常陸国から東北にかけて荒脛巾神はサエ(塞)の神とされ、侵入する邪霊・悪霊を追い払う役目を果たしていた。これは別名、御石神(みしゃくじ)とも言われ、縄文時代からある道祖神が源といわれ、私の推測では土偶との関係が見られる。つまり、土着の守り神(産土神)であった。
それが大和朝廷の侵略で滅ぼされて、天孫の神に取って代わられ末社で祀られるようになり、門客人社に疎外されたのである。

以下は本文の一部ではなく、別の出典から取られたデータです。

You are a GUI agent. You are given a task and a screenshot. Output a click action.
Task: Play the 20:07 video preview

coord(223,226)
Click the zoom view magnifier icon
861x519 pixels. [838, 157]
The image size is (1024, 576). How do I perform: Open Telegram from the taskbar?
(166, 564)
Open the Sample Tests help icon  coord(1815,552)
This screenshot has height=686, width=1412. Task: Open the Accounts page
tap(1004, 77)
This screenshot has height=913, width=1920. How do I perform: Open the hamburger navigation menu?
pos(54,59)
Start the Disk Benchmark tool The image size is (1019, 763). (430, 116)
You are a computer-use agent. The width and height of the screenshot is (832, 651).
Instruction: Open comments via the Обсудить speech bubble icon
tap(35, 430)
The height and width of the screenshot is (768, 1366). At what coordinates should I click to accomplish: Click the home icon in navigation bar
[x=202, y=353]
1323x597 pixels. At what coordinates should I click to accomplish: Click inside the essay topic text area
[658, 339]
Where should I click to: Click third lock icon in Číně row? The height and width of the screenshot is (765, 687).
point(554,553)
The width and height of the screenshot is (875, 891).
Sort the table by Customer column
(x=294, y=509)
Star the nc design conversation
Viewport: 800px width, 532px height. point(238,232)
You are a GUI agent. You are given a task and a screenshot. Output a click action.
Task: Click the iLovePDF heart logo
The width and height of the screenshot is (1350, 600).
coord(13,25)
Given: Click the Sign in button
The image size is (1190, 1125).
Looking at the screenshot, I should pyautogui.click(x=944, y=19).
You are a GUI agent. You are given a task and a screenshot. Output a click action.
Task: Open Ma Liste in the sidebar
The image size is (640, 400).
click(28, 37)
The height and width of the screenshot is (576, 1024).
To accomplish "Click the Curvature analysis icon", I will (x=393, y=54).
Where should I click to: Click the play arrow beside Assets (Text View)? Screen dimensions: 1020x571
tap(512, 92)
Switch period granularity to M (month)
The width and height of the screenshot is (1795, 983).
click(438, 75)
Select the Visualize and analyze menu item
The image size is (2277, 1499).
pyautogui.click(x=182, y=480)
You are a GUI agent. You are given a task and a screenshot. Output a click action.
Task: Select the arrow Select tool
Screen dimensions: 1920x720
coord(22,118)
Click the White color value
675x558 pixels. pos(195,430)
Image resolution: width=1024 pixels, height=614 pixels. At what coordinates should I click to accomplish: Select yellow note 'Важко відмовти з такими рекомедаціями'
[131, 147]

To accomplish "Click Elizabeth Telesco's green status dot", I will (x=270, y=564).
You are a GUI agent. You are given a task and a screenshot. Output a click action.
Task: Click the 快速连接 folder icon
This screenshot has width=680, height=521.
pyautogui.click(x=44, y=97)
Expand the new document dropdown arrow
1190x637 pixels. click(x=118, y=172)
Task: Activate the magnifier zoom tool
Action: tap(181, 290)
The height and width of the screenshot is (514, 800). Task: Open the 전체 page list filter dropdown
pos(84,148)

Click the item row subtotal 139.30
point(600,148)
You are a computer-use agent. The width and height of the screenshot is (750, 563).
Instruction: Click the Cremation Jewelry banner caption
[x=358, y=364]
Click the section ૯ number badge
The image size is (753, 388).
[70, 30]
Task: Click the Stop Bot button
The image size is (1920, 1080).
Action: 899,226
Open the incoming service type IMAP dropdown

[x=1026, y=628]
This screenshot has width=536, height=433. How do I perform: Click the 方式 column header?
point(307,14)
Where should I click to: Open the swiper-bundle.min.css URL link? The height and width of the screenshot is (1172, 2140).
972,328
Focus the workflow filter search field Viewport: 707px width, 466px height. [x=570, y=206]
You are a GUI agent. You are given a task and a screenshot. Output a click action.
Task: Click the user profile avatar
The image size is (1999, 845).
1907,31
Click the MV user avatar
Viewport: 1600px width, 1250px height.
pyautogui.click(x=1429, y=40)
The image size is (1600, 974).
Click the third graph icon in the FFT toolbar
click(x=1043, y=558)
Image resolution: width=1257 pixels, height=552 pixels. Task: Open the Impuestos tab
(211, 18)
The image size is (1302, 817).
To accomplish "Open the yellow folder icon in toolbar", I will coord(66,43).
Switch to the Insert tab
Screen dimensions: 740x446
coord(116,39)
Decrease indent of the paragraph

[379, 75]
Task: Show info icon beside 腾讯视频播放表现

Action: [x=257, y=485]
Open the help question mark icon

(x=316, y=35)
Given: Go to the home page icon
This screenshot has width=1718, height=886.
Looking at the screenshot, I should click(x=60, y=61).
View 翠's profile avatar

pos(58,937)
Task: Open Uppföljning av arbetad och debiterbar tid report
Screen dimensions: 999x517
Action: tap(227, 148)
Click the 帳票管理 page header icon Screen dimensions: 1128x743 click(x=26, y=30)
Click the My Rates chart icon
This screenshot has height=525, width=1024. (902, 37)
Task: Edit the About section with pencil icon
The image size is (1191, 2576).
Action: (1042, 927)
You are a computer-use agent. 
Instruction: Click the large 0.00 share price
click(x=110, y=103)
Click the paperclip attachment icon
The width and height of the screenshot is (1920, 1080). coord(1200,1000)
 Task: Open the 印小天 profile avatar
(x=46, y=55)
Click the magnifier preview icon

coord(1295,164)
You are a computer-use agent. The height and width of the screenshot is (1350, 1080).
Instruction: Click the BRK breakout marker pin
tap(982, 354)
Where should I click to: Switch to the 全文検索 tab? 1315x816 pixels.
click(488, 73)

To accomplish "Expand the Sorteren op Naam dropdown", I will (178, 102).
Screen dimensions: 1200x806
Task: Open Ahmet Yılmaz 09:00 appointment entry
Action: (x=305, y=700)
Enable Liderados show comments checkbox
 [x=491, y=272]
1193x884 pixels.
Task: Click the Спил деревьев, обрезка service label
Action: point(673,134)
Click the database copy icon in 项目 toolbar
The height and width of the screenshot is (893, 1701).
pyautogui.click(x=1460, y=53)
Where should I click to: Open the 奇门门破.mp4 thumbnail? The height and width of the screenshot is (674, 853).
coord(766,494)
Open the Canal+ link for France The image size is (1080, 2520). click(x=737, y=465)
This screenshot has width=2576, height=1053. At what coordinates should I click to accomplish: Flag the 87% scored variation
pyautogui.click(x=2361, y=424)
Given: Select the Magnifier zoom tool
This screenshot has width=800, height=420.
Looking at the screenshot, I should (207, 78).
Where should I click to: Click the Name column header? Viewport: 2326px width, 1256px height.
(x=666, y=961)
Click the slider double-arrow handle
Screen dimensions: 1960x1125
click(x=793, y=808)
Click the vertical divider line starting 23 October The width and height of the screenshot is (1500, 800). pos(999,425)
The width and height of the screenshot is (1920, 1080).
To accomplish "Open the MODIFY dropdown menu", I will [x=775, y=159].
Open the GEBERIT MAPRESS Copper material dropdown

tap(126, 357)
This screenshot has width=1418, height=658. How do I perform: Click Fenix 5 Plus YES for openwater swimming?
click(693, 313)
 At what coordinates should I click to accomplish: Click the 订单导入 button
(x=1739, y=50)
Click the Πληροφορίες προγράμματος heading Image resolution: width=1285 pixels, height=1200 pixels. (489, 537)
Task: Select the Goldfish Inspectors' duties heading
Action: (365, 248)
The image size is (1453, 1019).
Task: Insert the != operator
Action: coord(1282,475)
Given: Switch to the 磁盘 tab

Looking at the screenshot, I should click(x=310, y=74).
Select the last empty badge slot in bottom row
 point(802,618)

ここで複雑なサエの関係が出来上がるのですが、サエとは悪霊を防ぐ霊力があるはずなのだが、見ようによってはその悪霊にサエの神は滅ぼされてしまったのである。そこに祟りの意識が征服者の方に現れるのは古代ではよく見られる現象である。だから、神社内に祟りを封じ込む門客人なる奇妙な神を祀ることになる。なおのこと、複雑にしているのは氷川神社の仕官が物部氏であることです。出雲では築杵大社と物部神社が仲が悪いと述べましたが、氷川神社では異種・異族が三位一体となって渾然しているのです。朝廷と出雲と蝦夷が一つの神社の中で祭られているのはこの氷川神社だけな様な気がします。これは大変興味のある事象で私は、神武東征の考察が終えたら、この蝦夷・荒脛巾族と物部氏の関係を調べてみたいと思っています。
荒脛巾(あらはばき)は御石神・ミシャクジとの関係、さらに土偶との関係、また道祖神との関係が見られるので、追求のかいがあると言うものです。多分、それは諏訪大社との関わりにも波及するはずで考えただけでもワクワクします。そこに、物の怪の物部氏です。魑魅魍魎の世界ではないですか。古代史の本質を見るようで(?)、先が楽しみです。